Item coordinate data
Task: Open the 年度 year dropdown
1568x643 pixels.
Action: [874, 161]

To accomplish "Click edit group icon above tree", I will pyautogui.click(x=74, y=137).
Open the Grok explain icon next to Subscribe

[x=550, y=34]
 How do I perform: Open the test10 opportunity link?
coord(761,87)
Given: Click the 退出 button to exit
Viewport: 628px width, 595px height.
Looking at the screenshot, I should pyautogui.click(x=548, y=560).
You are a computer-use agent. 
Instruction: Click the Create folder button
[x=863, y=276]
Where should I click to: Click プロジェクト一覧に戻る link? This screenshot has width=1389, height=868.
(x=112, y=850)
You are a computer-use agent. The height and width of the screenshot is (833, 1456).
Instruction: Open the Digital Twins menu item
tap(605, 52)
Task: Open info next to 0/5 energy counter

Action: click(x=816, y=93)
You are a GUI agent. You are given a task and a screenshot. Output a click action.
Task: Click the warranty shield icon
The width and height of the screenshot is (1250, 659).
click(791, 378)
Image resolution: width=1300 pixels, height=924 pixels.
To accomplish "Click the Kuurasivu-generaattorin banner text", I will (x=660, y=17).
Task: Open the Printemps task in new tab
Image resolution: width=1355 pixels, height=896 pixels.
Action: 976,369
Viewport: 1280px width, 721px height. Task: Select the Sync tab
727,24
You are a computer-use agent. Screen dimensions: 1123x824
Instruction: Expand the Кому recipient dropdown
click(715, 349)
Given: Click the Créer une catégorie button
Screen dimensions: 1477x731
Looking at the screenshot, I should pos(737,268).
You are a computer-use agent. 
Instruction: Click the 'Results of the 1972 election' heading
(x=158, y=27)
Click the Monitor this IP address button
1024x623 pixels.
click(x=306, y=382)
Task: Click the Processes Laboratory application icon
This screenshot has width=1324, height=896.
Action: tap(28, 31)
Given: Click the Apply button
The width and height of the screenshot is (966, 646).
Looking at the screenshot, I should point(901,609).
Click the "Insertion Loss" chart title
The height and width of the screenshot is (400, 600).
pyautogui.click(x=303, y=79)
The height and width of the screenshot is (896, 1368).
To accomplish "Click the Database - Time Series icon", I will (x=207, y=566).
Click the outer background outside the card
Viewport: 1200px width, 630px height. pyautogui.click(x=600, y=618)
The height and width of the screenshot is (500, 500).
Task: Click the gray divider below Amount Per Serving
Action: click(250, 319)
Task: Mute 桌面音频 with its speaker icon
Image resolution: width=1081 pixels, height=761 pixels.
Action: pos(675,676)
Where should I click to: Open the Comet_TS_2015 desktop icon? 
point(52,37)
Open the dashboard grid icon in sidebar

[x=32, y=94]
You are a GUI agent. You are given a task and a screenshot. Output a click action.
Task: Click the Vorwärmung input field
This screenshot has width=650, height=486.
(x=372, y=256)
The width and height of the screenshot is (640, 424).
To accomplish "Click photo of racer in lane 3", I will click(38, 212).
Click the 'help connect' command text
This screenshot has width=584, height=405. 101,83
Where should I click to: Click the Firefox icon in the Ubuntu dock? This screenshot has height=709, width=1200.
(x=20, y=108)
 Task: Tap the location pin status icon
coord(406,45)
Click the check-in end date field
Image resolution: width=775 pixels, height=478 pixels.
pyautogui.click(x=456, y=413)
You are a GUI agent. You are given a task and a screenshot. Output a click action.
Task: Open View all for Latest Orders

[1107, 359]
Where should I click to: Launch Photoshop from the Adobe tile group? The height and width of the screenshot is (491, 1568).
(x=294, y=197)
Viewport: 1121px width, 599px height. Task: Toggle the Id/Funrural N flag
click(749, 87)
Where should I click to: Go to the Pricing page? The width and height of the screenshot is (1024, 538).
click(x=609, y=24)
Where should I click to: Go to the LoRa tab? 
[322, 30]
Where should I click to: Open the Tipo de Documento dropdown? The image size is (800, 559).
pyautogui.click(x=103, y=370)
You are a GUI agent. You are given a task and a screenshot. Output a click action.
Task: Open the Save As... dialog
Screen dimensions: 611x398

--- Problem description ---
Render every line of the items above as a JSON list of strings, with one string per line and blank lines omitted.

--- Exercise answer ---
[
  "Task: Open the 年度 year dropdown",
  "1568x643 pixels.",
  "Action: [874, 161]",
  "To accomplish \"Click edit group icon above tree\", I will pyautogui.click(x=74, y=137).",
  "Open the Grok explain icon next to Subscribe",
  "[x=550, y=34]",
  " How do I perform: Open the test10 opportunity link?",
  "coord(761,87)",
  "Given: Click the 退出 button to exit",
  "Viewport: 628px width, 595px height.",
  "Looking at the screenshot, I should pyautogui.click(x=548, y=560).",
  "You are a computer-use agent. ",
  "Instruction: Click the Create folder button",
  "[x=863, y=276]",
  "Where should I click to: Click プロジェクト一覧に戻る link? This screenshot has width=1389, height=868.",
  "(x=112, y=850)",
  "You are a computer-use agent. The height and width of the screenshot is (833, 1456).",
  "Instruction: Open the Digital Twins menu item",
  "tap(605, 52)",
  "Task: Open info next to 0/5 energy counter",
  "Action: click(x=816, y=93)",
  "You are a GUI agent. You are given a task and a screenshot. Output a click action.",
  "Task: Click the warranty shield icon",
  "The width and height of the screenshot is (1250, 659).",
  "click(791, 378)",
  "Image resolution: width=1300 pixels, height=924 pixels.",
  "To accomplish \"Click the Kuurasivu-generaattorin banner text\", I will (x=660, y=17).",
  "Task: Open the Printemps task in new tab",
  "Image resolution: width=1355 pixels, height=896 pixels.",
  "Action: 976,369",
  "Viewport: 1280px width, 721px height. Task: Select the Sync tab",
  "727,24",
  "You are a computer-use agent. Screen dimensions: 1123x824",
  "Instruction: Expand the Кому recipient dropdown",
  "click(715, 349)",
  "Given: Click the Créer une catégorie button",
  "Screen dimensions: 1477x731",
  "Looking at the screenshot, I should pos(737,268).",
  "You are a computer-use agent. ",
  "Instruction: Click the 'Results of the 1972 election' heading",
  "(x=158, y=27)",
  "Click the Monitor this IP address button",
  "1024x623 pixels.",
  "click(x=306, y=382)",
  "Task: Click the Processes Laboratory application icon",
  "This screenshot has width=1324, height=896.",
  "Action: tap(28, 31)",
  "Given: Click the Apply button",
  "The width and height of the screenshot is (966, 646).",
  "Looking at the screenshot, I should point(901,609).",
  "Click the \"Insertion Loss\" chart title",
  "The height and width of the screenshot is (400, 600).",
  "pyautogui.click(x=303, y=79)",
  "The height and width of the screenshot is (896, 1368).",
  "To accomplish \"Click the Database - Time Series icon\", I will (x=207, y=566).",
  "Click the outer background outside the card",
  "Viewport: 1200px width, 630px height. pyautogui.click(x=600, y=618)",
  "The height and width of the screenshot is (500, 500).",
  "Task: Click the gray divider below Amount Per Serving",
  "Action: click(250, 319)",
  "Task: Mute 桌面音频 with its speaker icon",
  "Image resolution: width=1081 pixels, height=761 pixels.",
  "Action: pos(675,676)",
  "Where should I click to: Open the Comet_TS_2015 desktop icon? ",
  "point(52,37)",
  "Open the dashboard grid icon in sidebar",
  "[x=32, y=94]",
  "You are a GUI agent. You are given a task and a screenshot. Output a click action.",
  "Task: Click the Vorwärmung input field",
  "This screenshot has width=650, height=486.",
  "(x=372, y=256)",
  "The width and height of the screenshot is (640, 424).",
  "To accomplish \"Click photo of racer in lane 3\", I will click(38, 212).",
  "Click the 'help connect' command text",
  "This screenshot has width=584, height=405. 101,83",
  "Where should I click to: Click the Firefox icon in the Ubuntu dock? This screenshot has height=709, width=1200.",
  "(x=20, y=108)",
  " Task: Tap the location pin status icon",
  "coord(406,45)",
  "Click the check-in end date field",
  "Image resolution: width=775 pixels, height=478 pixels.",
  "pyautogui.click(x=456, y=413)",
  "You are a GUI agent. You are given a task and a screenshot. Output a click action.",
  "Task: Open View all for Latest Orders",
  "[1107, 359]",
  "Where should I click to: Launch Photoshop from the Adobe tile group? The height and width of the screenshot is (491, 1568).",
  "(x=294, y=197)",
  "Viewport: 1121px width, 599px height. Task: Toggle the Id/Funrural N flag",
  "click(749, 87)",
  "Where should I click to: Go to the Pricing page? The width and height of the screenshot is (1024, 538).",
  "click(x=609, y=24)",
  "Where should I click to: Go to the LoRa tab? ",
  "[322, 30]",
  "Where should I click to: Open the Tipo de Documento dropdown? The image size is (800, 559).",
  "pyautogui.click(x=103, y=370)",
  "You are a GUI agent. You are given a task and a screenshot. Output a click action.",
  "Task: Open the Save As... dialog",
  "Screen dimensions: 611x398"
]